## WHAT IS EXPECTED
How many lines in the listing contain the word "agent"? Reply with the number alone.

## MATERIAL FOR THE TASK
■ ■ ■ ■ ■ ■ ■

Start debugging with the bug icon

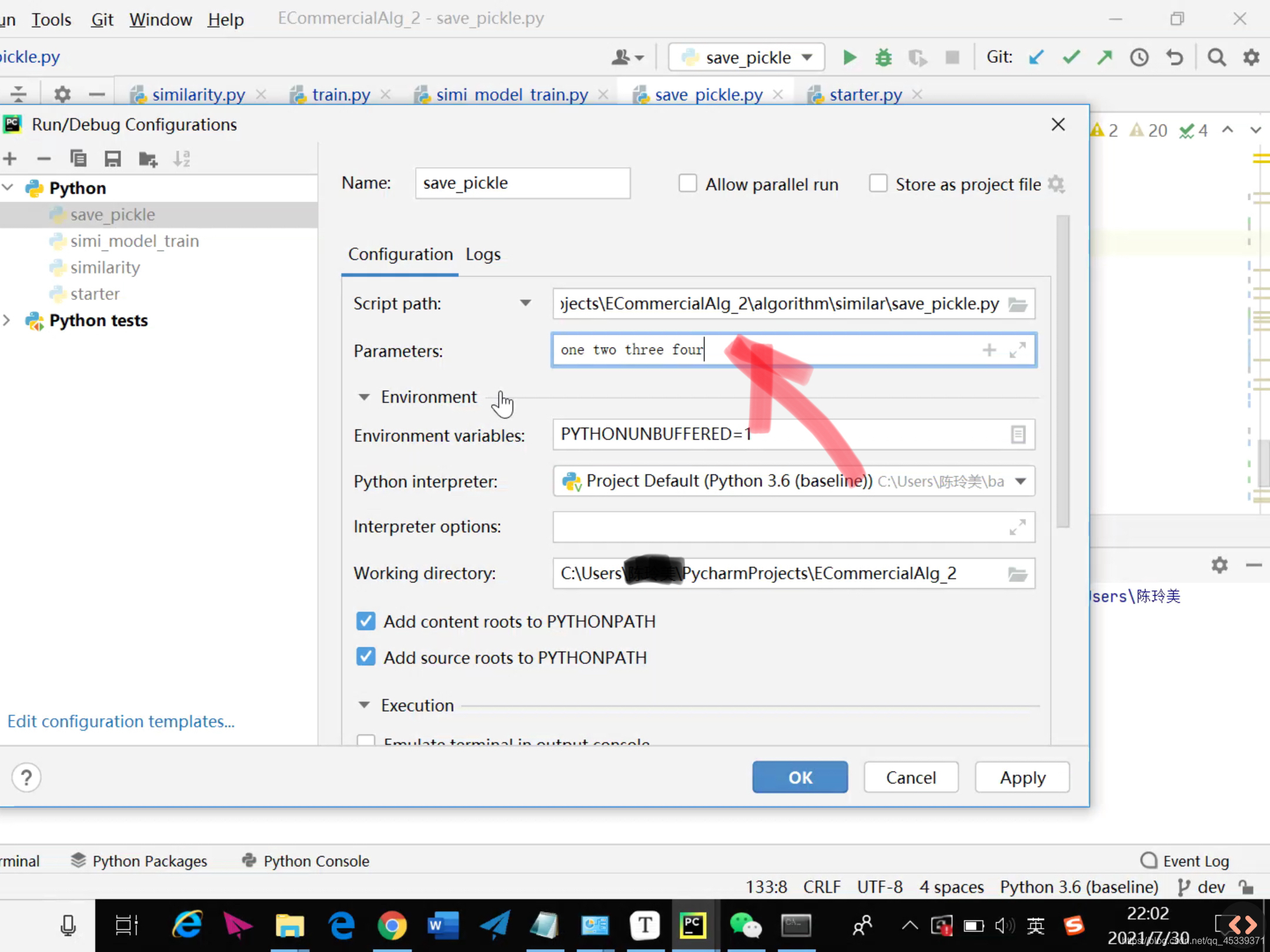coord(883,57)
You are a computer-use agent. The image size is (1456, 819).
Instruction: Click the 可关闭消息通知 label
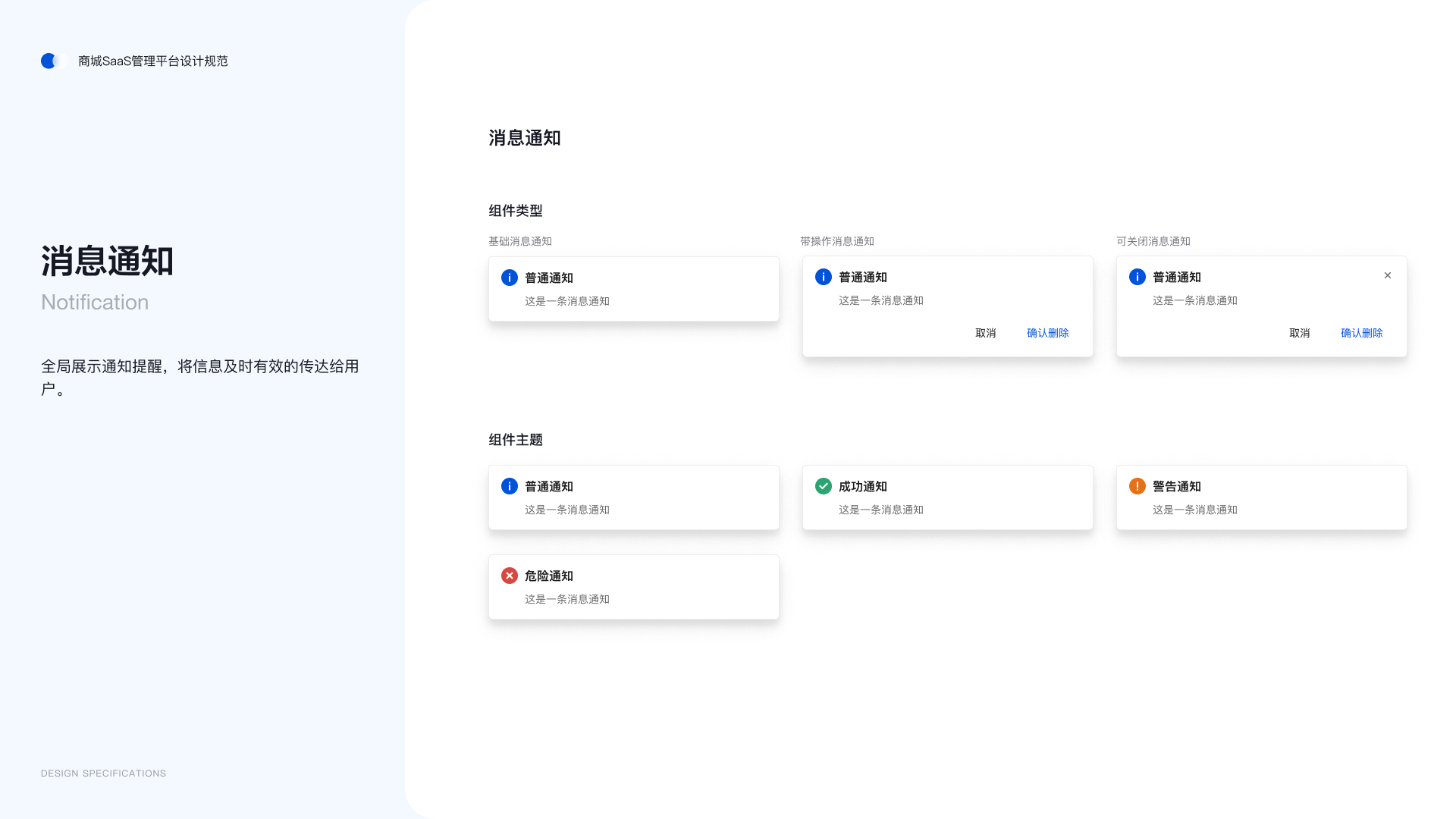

■ ■ ■ ■ ■ ■ ■

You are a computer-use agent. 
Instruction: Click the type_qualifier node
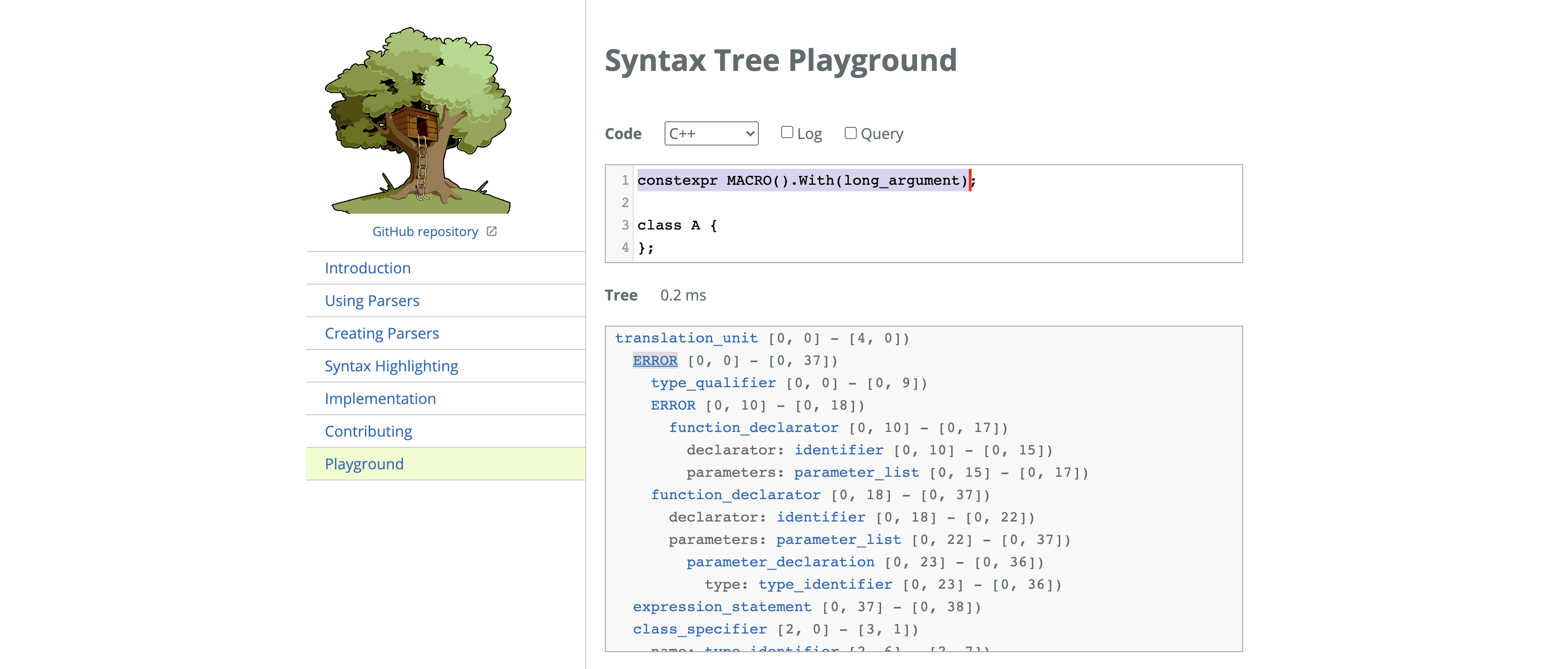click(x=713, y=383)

■ ■ ■ ■ ■ ■ ■

## SOLVED EXERCISE
2